The presence of alkali ions has reportedly improved the performance of CIGS/CZTS-based thin-film solar cells. The out-diffusion of the alkali ion, in particular, Na, from the glass substrate offers a facile scalable route of supplying the alkali ions during the growth of the absorber layer. In this work, we demonstrate the diffusion of different alkali ions (Li/Na/K) from composition tuned glasses with intentionally incorporated excess alkali ions into a thin Mo film, typically used as a bottom electrode in solar cells. We also evaluate the physical, mechanical, and thermal properties of the glasses for suitability as a substrate in thin-film deposition. The out-diffusion of alkali ions to the overlayer is found to be critically influenced by the composition and the local structure of the glasses. The Na ions exhibit the highest extent of diffusion among the alkali ions present in glass substrates, while that for the K-ions is the lowest.

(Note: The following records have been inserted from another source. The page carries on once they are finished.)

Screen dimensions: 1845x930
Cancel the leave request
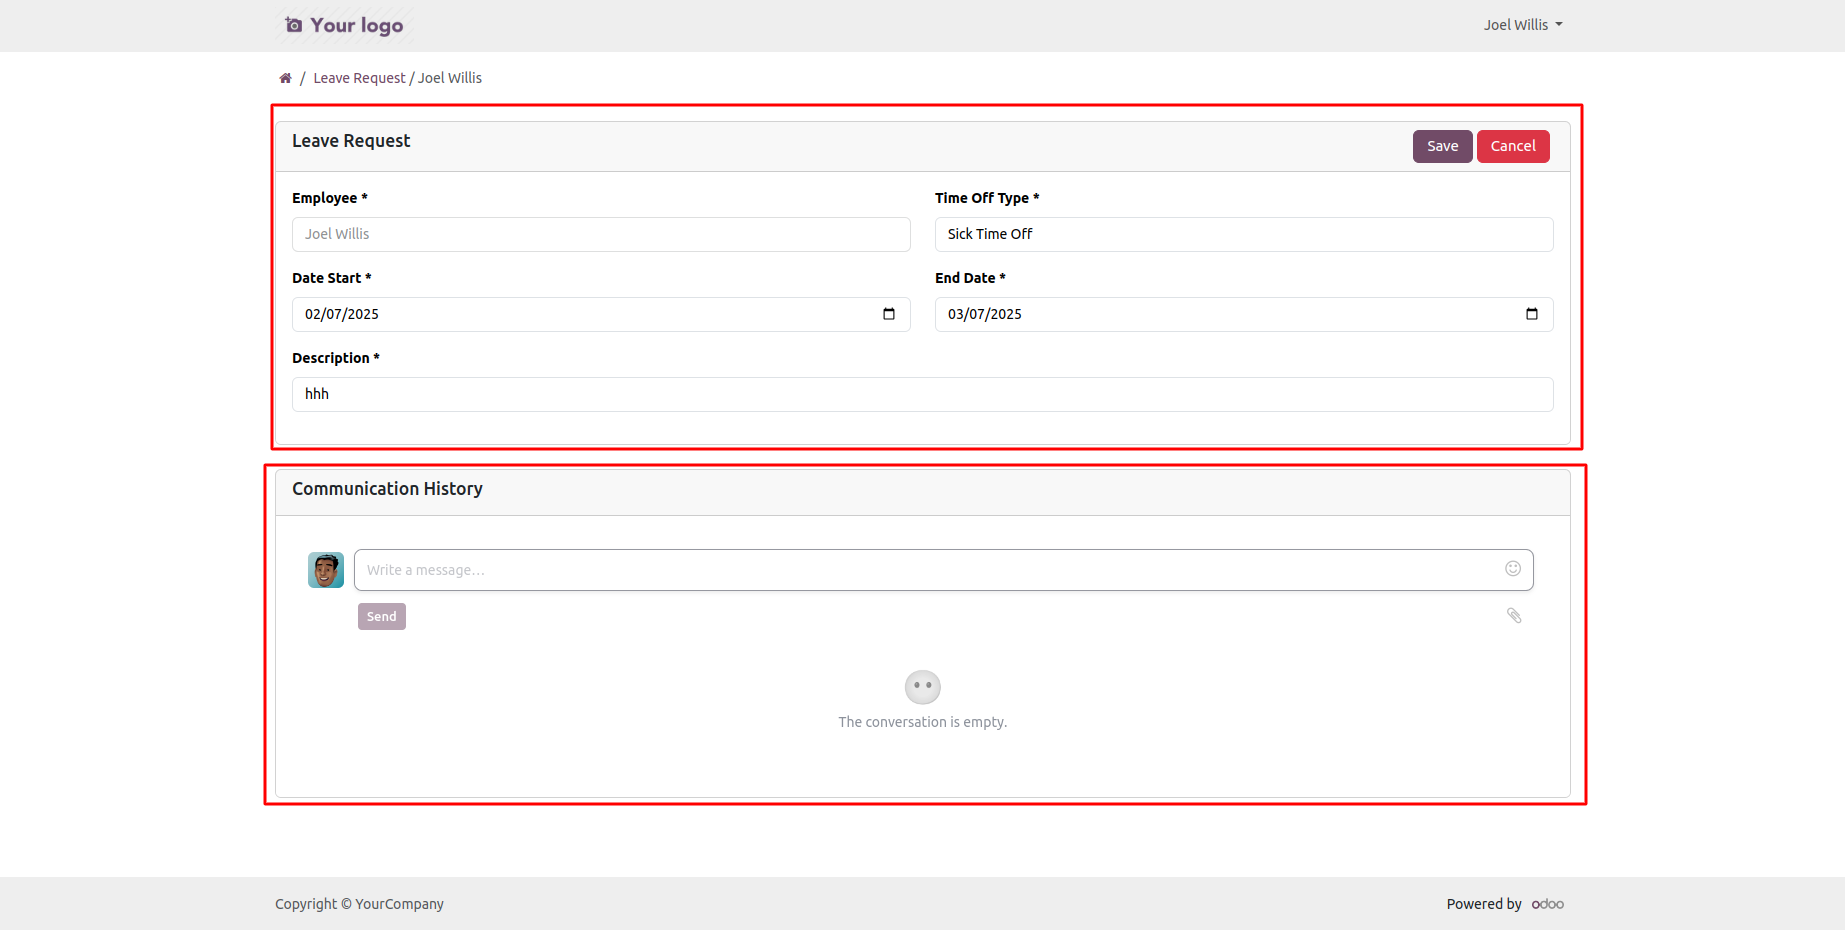1512,146
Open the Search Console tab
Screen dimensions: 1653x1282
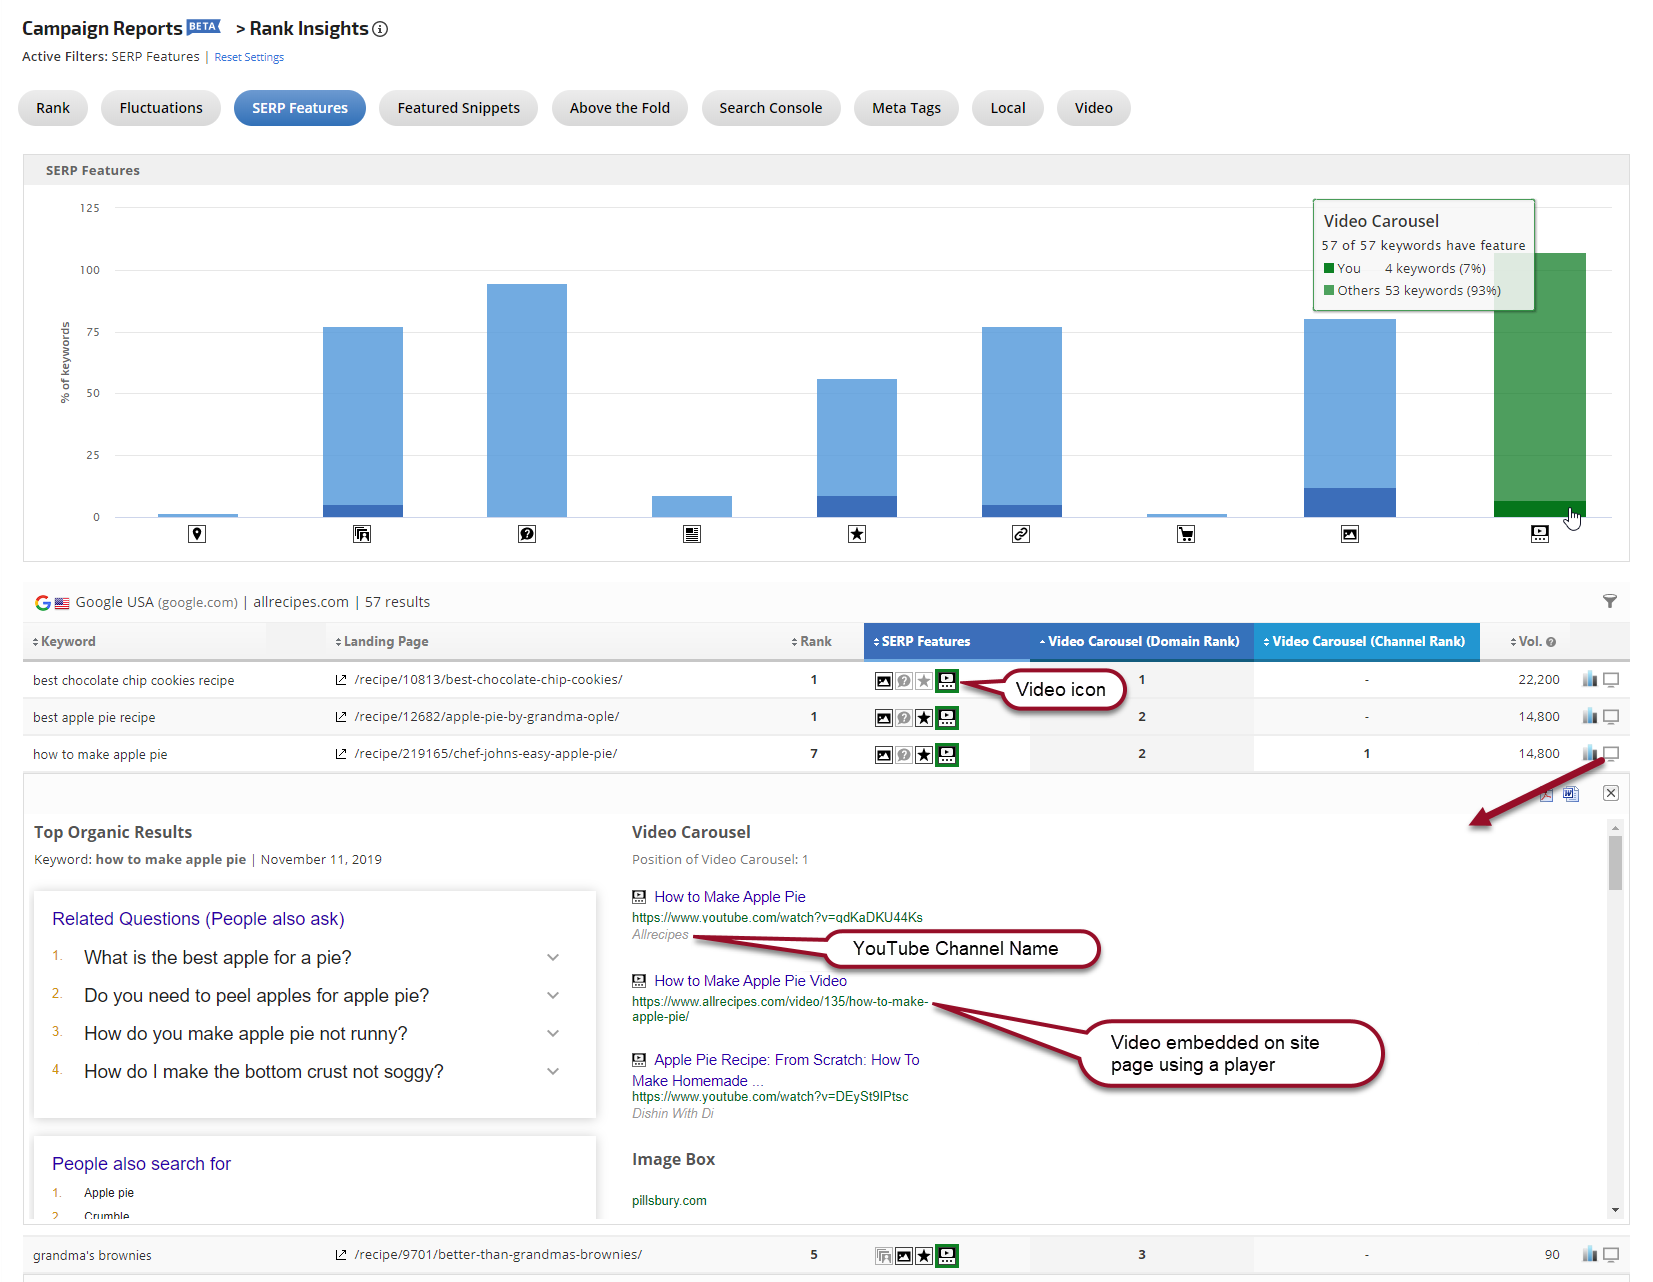point(770,108)
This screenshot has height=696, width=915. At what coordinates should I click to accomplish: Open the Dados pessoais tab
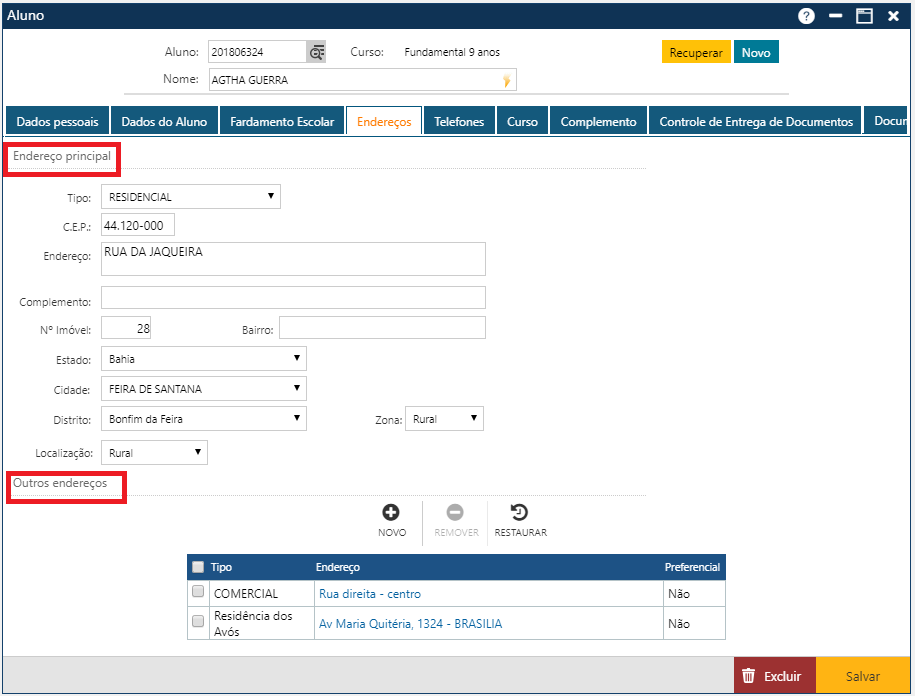(58, 121)
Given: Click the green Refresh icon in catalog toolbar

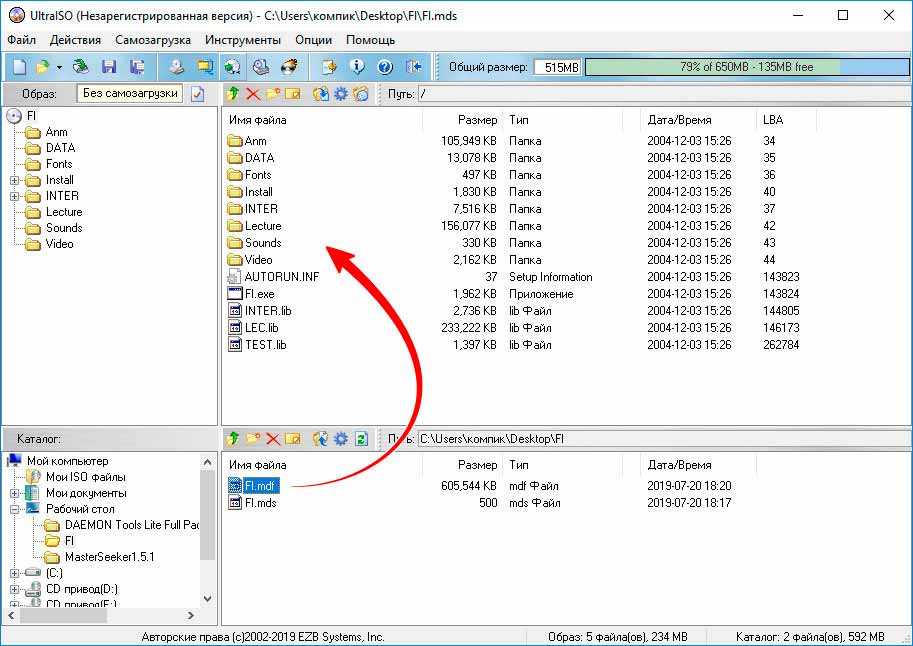Looking at the screenshot, I should (x=361, y=439).
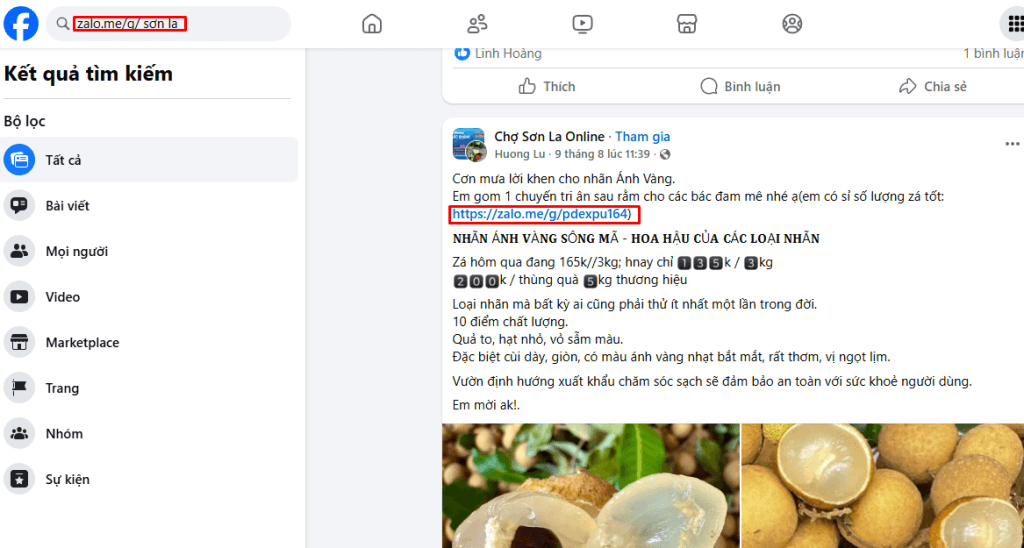Image resolution: width=1024 pixels, height=548 pixels.
Task: Click inside the search field with zalo.me text
Action: coord(168,24)
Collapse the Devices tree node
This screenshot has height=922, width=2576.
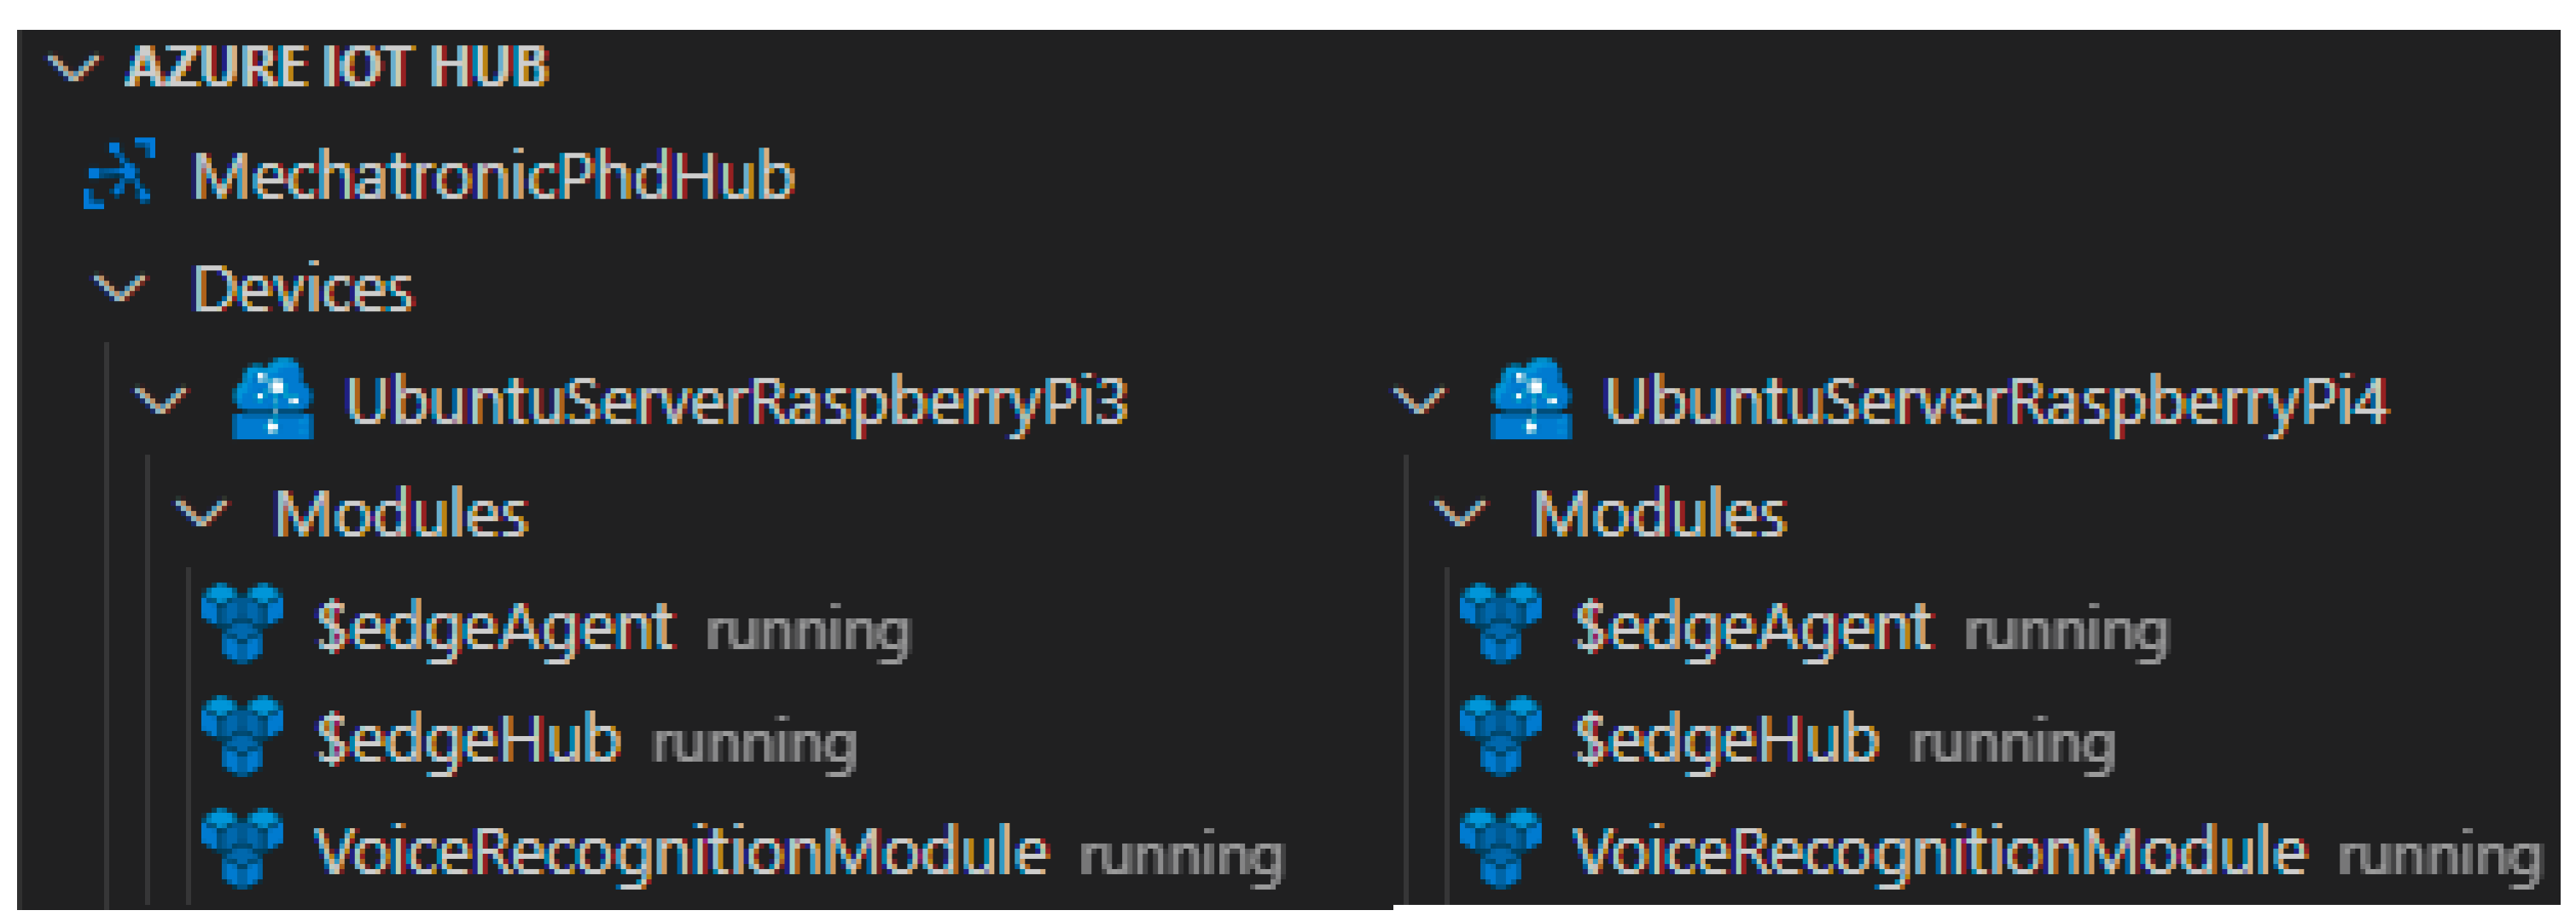click(120, 288)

For the glasses with mixed alkali ions, the presence of Li facilitated the out-diffusion of Na, whereas K ions appear to inhibit the same. Differently with the existing reports, we show that the activation energy and the presence of Ca ions as additional modifiers play a crucial role in the transport mechanism of the ions. In addition, the synthesized glasses exhibit hardness of the order 5-7 GPa, density similar to 2.55 g cm(-3). The glass transition temperature lies between 535 and 580 degrees C and the coefficient of thermal expansion 8.5-10 ppm/K, which is highly suitable for use as substrates in thin-film solar cells.

Automated summary

The diffusion of alkali ions from composition tuned glasses such as Li/Na/K into a thin Mo film has been demonstrated in this study, showing different extent of diffusion for different alkali ions. The synthesized glasses exhibit suitable hardness and thermal properties for substrates in thin-film solar cells.